Lessons you can learn from the Global Investor

Lessons you can learn from the Global Investor

He never sleeps. He never tires. He roams the far reaches of the earth in search of investments to add to his collection. Rightly or wrongly, he is often blamed for leaving financial market turmoil in his wake and seldom credited for supporting long-term investment and economic growth. As long as savers and investment opportunities remain separated by time and distance, he will always exist. Meet the global investor.

Foreign investors are an integral part of the Stock Exchange of Thailand. Over the past 10 years, they accounted for close to a quarter of the SET’s trading value. The appropriate thing to do for you, the Thai retail investor, is to get to know your neighbours from overseas. After all, you might learn a thing or two from them.

So how well do you know the global investor? While you’re probably not on a first-name basis with him, you and other Thai retail investors probably watched helplessly during the great foreign sell-off during the QE “taper tantrum” during mid-2013 as stock prices plummeted. Welcome to the global economy. Not surprisingly, Thai retail investors have come to identify foreign investors with equity market instability.
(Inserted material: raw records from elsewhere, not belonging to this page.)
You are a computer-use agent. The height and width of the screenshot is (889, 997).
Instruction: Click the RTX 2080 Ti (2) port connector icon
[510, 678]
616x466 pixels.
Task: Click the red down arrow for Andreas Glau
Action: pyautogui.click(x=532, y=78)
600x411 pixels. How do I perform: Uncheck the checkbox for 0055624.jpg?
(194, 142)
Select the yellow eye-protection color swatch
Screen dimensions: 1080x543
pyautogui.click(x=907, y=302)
However, this is a myth.

The sell-off we saw when markets started weighing the implications of stimulus “tapering” by the US Federal Reserve was just one small part in a very big picture. Most foreign holdings still remain and are likely to be long-term.

A large chunk of these consist of holdings by strategic shareholders (i.e. foreign investors holding more than 5% of total shares) in listed companies. My SET colleague Sumitra Tangsomworapong, in her research note on “Thai Listed Companies in the Eyes of Foreign Investors”, found that for the past five years, foreign holdings averaged between 34% and 37% of market capitalisation even during the Lehman crisis, the QE taper tantrum and domestic political turmoil in Thailand.
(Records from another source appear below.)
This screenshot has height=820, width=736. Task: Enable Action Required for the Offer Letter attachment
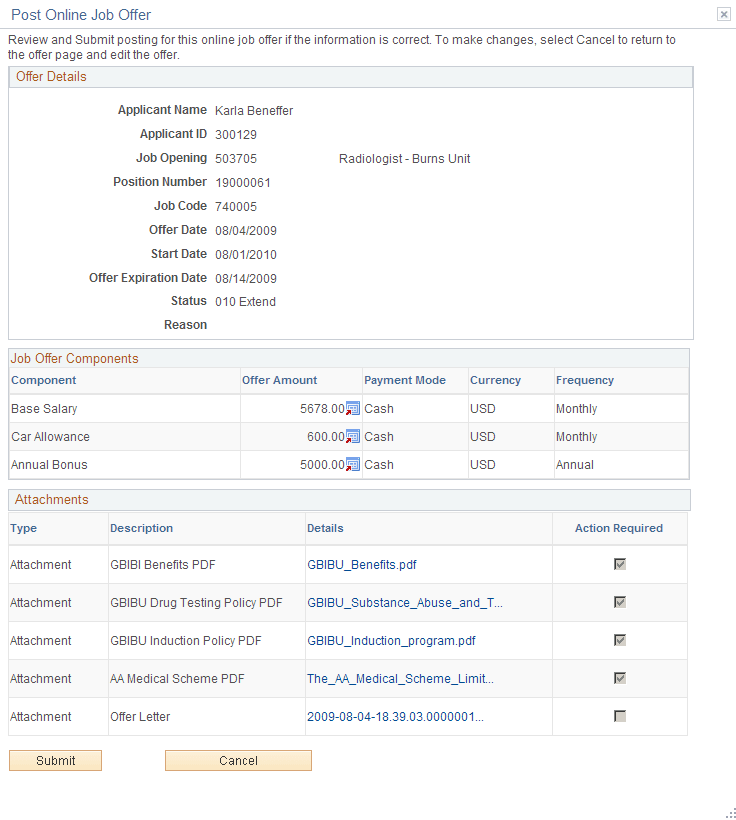click(619, 716)
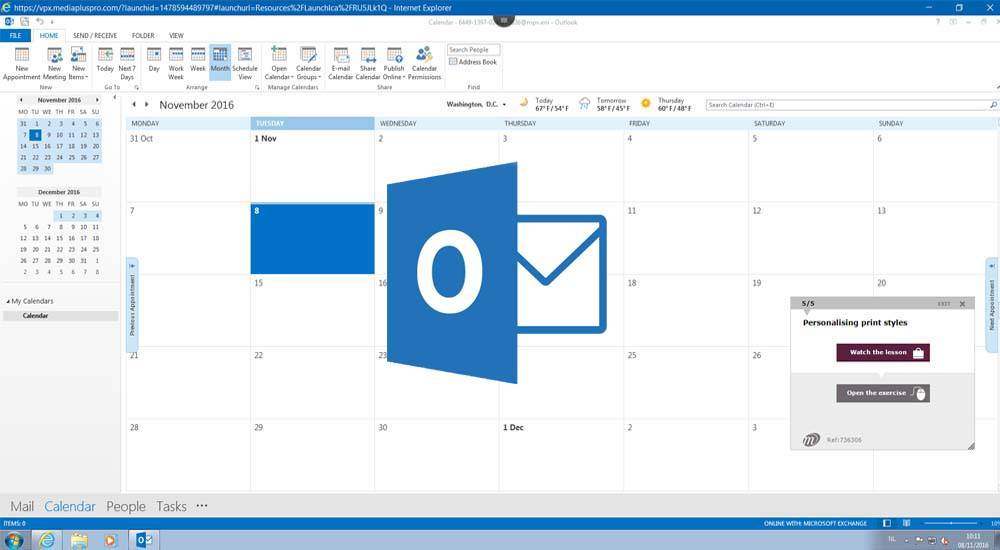Adjust the zoom slider in status bar
Viewport: 1000px width, 550px height.
click(x=950, y=523)
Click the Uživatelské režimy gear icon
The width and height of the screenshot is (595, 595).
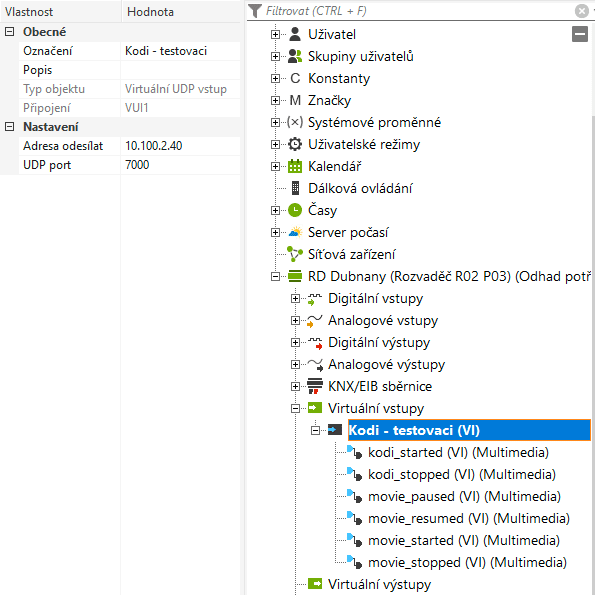pos(295,144)
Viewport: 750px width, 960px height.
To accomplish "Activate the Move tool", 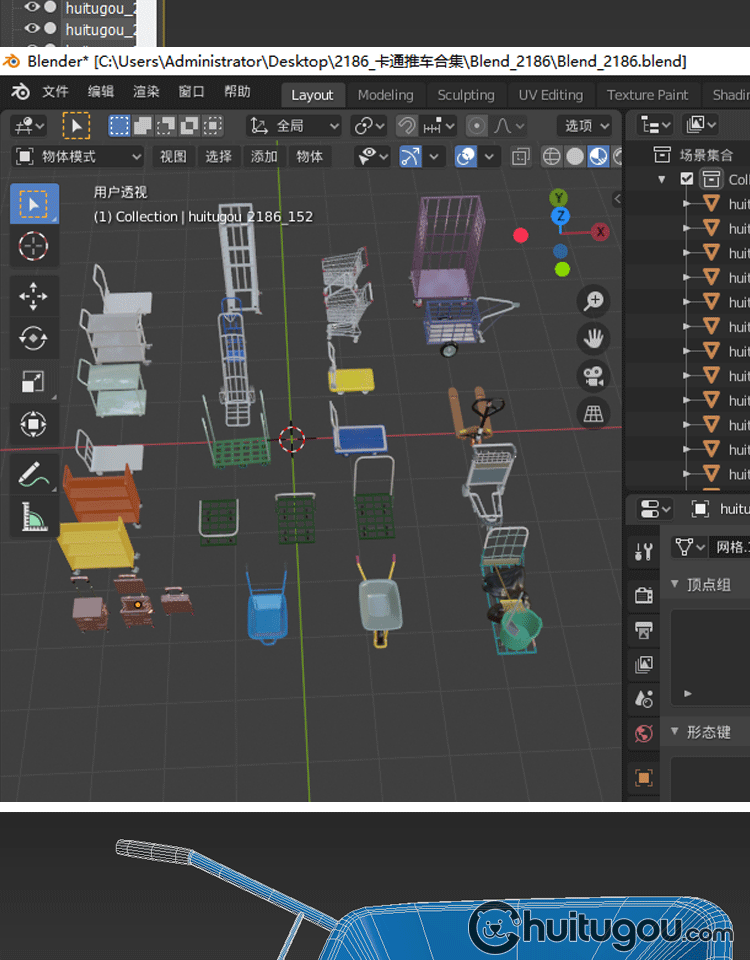I will click(34, 296).
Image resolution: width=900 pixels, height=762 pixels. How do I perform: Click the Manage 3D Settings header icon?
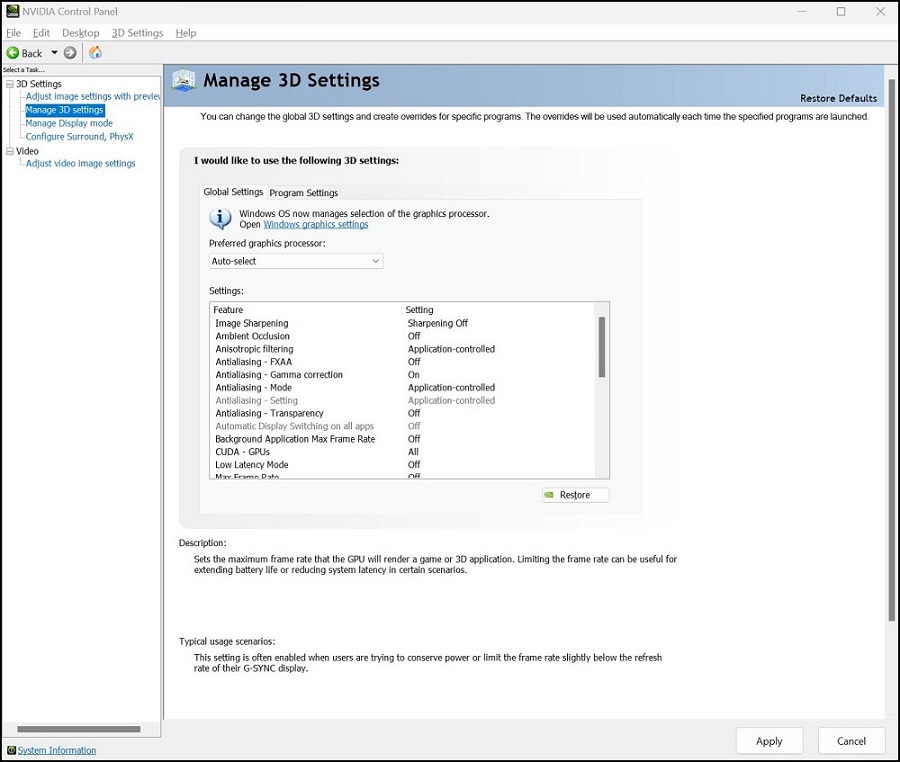[x=182, y=79]
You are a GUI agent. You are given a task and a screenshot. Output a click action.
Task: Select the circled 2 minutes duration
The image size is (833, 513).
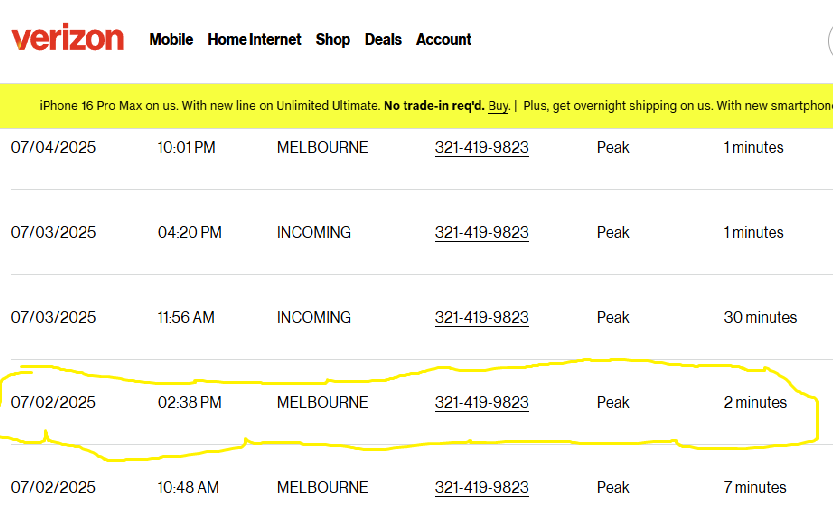[x=755, y=403]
While it may be tempting to think of foreign investors as a homogeneous crowd of faceless financiers, they are in fact quite diverse and hail from all over the globe. For example, you have your large US and Japanese pension funds, exchange-traded funds (ETFs), asset management funds, hedge funds and Nordic and Middle Eastern sovereign wealth funds.
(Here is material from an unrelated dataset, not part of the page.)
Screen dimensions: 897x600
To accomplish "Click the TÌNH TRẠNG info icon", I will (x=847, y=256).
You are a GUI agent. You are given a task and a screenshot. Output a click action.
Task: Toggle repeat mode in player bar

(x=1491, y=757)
Even certain central banks such as the Bank of Japan and the Swiss National Bank are taking an interest in equity. Investors’ strategies vary depending on their time horizon and appetite for risk and return. Nevertheless, there are some common themes in their investment strategies.

Here are some key lessons you can learn from foreign investors.

Be selective: Foreign investors are picky. Thailand’s macroeconomic stability and pro-growth economic policies are not enough. More than half of foreign holdings are in listed companies that qualify for the MSCI benchmark indices — largely due to size and liquidity considerations — and boast the highest corporate governance (CG) standards (i.e. 5 stars awarded by the Institute of Directors).

So which consideration actually best reflects foreign investor interest? Not surprisingly, it’s CG (77% of foreign holdings are in firms awarded 5 stars). After all, what matters more for the protection of investors’ interests in the long run, if not CG — the mechanisms by which corporations are controlled so as to align the interests of stakeholders and management?

Invest long-term: Foreign investments are mostly long-term. Amid the daily ups and downs of the stock market, we tend to forget that capital markets are ultimately about financing long-term investments. A good reminder is the world’s oldest surviving closed-end emerging market fund — the highly successful British Foreign and Colonial Investment Trust (FCIT) founded in 1891 — which averages an annual return of 6.9% and, most importantly, requires that investors hold it to maturity (24 years).

Diversify globally: Get out of your comfort zone and invest abroad. The choices are bountiful. Foreign equity funds, rapidly gaining in popularity, can quickly get you broad exposure to Europe, Japan and the US, for example. The Asean Trading Link allows you to trade stocks listed on Bursa Malaysia and Singapore Exchange. Via the Singapore market you can tap into global exchange-traded funds. The Indonesian, Philippine and Vietnamese stock exchanges are expected to join the Asean Trading Link in the near future.

If you plan to follow up on these points, congratulations are in order. You are on your way to becoming a global investor. Just remember to get some sleep (and let your money do the work).


Kiatipong Ariyapruchya heads the Capital Markets Research Institute at the Stock Exchange of Thailand. He holds a PhD in Economics from Columbia University in New York.